Picking up from where we left off in the last post, the purpose of this post will be to show how we can use Performance Co-Pilot (PCP) and bpftrace together to graph low-level kernel metrics that are not typically exposed through the usual Linux tools. Effectively, if you can get a value from the kernel into an eBPF map (generic key/value data structure used for storing data in eBPF programs) in a bpftrace script, then you can get this graphed with Performance Co-Pilot.
To start, let’s look at how we can set up a development environment to work with bpftrace and Performance Co-Pilot. Once you have followed the steps in the last two posts, you have Performance Co-Pilot and Grafana installed and working. We’re now going to go to server-1 and install pcp-pmda-bpftrace:
yum install bpftrace pcp-pmda-bpftrace -y cd /var/lib/pcp/pmdas/bpftrace ./Install
To test that we have properly installed the bpftrace pmda, let’s try:
pmrep bpftrace.scripts.runqlat.data_bytes -s 5
and we should see 5 samples of run queue latency measured in microseconds:
b.s.r.data_bytes byte/s N/A 586.165 590.276 588.141 589.113
Now that we have the bpftrace pmda working with Performance Co-Pilot, we can begin the work of integrating this with Grafana in our development environment. We are starting with the development environment as you will want to refine your bpftrace script before moving it to production.
Further, enabling pcp bpftrace in Grafana requires creating a ‘metrics’ user for Grafana that can run any valid bpftrace script as root! You would want to steer away from doing this in production. Further in this post, we’ll cover how to use bpftrace scripts with pcp and Grafana in production.
So let’s grant that access by creating a ‘metrics’ Performance Co-Pilot user:
yum install cyrus-sasl-scram cyrus-sasl-lib -y useradd -r metrics passwd metrics saslpasswd2 -a pmcd metrics chown root:pcp /etc/pcp/passwd.db chmod 640 /etc/pcp/passwd.db
The saslpasswd2 command sets the password we’ll use and adds the ‘metrics’ user to the pmcd sasl group, allowing it access to pcp data.
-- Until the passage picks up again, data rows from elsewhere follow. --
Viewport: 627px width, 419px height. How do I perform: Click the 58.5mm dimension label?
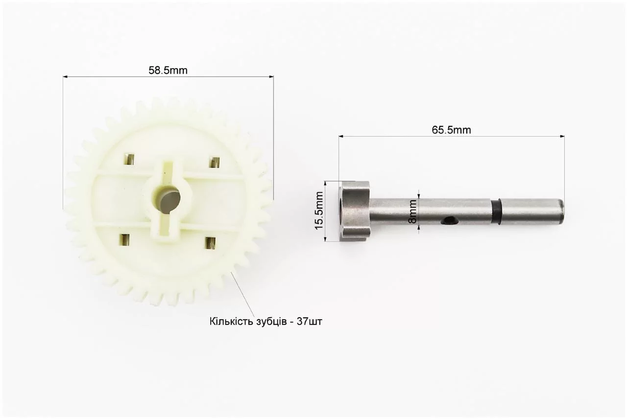pos(168,70)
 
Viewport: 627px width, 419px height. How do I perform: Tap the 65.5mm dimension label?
pos(451,130)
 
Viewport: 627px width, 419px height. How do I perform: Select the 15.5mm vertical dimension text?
pos(319,210)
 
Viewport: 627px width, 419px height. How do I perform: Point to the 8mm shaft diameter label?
pos(412,211)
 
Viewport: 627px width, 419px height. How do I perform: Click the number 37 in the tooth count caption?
pos(302,322)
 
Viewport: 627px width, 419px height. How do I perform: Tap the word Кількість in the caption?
pos(231,322)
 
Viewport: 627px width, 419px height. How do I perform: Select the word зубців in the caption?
pos(271,322)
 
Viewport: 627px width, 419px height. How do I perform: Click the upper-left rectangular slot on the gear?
pos(129,160)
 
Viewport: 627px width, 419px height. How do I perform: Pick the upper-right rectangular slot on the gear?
pos(215,162)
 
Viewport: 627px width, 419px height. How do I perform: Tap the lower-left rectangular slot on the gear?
pos(125,240)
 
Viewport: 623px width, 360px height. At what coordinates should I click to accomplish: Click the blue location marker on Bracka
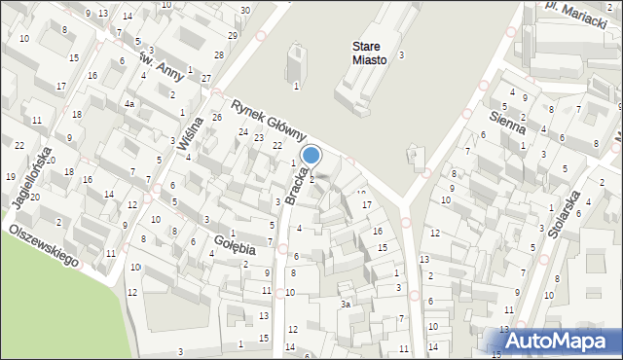(x=312, y=155)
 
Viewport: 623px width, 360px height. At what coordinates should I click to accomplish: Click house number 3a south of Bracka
(x=344, y=305)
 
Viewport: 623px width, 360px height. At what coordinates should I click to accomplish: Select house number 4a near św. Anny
(x=128, y=103)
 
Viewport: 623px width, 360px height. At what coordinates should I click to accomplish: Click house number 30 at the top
(x=245, y=10)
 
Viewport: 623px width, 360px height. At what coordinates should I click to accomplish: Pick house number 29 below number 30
(x=233, y=35)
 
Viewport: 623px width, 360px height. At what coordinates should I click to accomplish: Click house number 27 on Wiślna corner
(x=206, y=78)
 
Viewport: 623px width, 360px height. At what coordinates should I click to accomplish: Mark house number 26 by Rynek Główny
(x=217, y=117)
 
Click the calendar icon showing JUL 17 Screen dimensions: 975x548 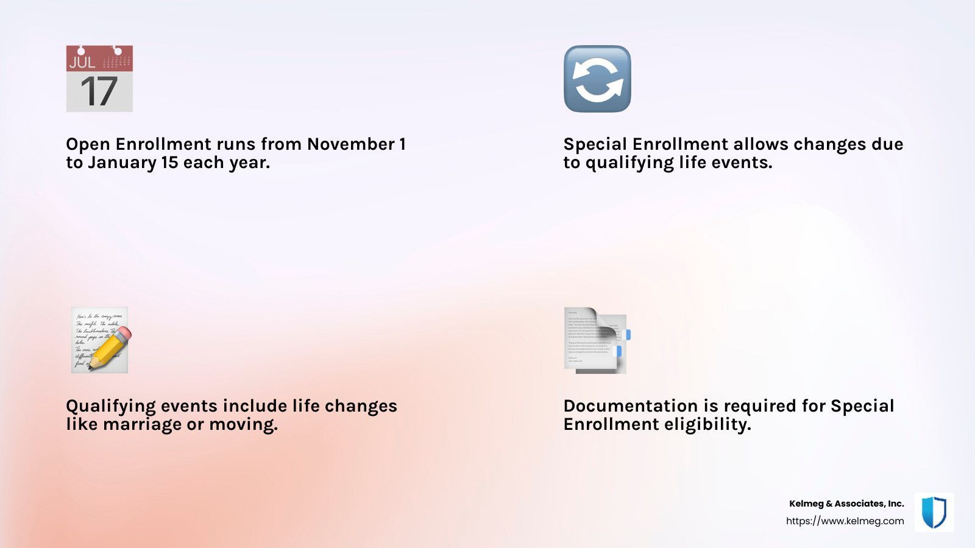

You’ll want to make sure these two lines are set in /etc/sasl2/pmcd.conf as well:
mech_list: scram-sha-256 sasldb_path: /etc/pcp/passwd.db
Now that we’ve done this, we do need to restart pcp, so we'll use systemctl
:
systemctl restart pmcd
Now, we need to configure the bpftrace pmda to allow this new user to use it. Please bear in mind that this step is intended for development purposes and not production. To do that we need to edit /var/lib/pcp/pmdas/bpftrace/bpftrace.conf and make sure these two items are set under [dynamic_scripts]:
enabled=true allowed_users=root,metrics
Once these changes have been made, we need to re-install the bpftrace pmda:
cd /var/lib/pcp/pmdas/bpftrace ./Remove ./Install
Now we are ready to browse to grafana at http://server-1:3000 and login with the admin password that we set in the first blog.
Click the “Configuration” cog and then “Data Sources”. Now click “Add Data Source” and scroll to the bottom of the page where “PCP bpftrace” is, hover over it and click “Select”.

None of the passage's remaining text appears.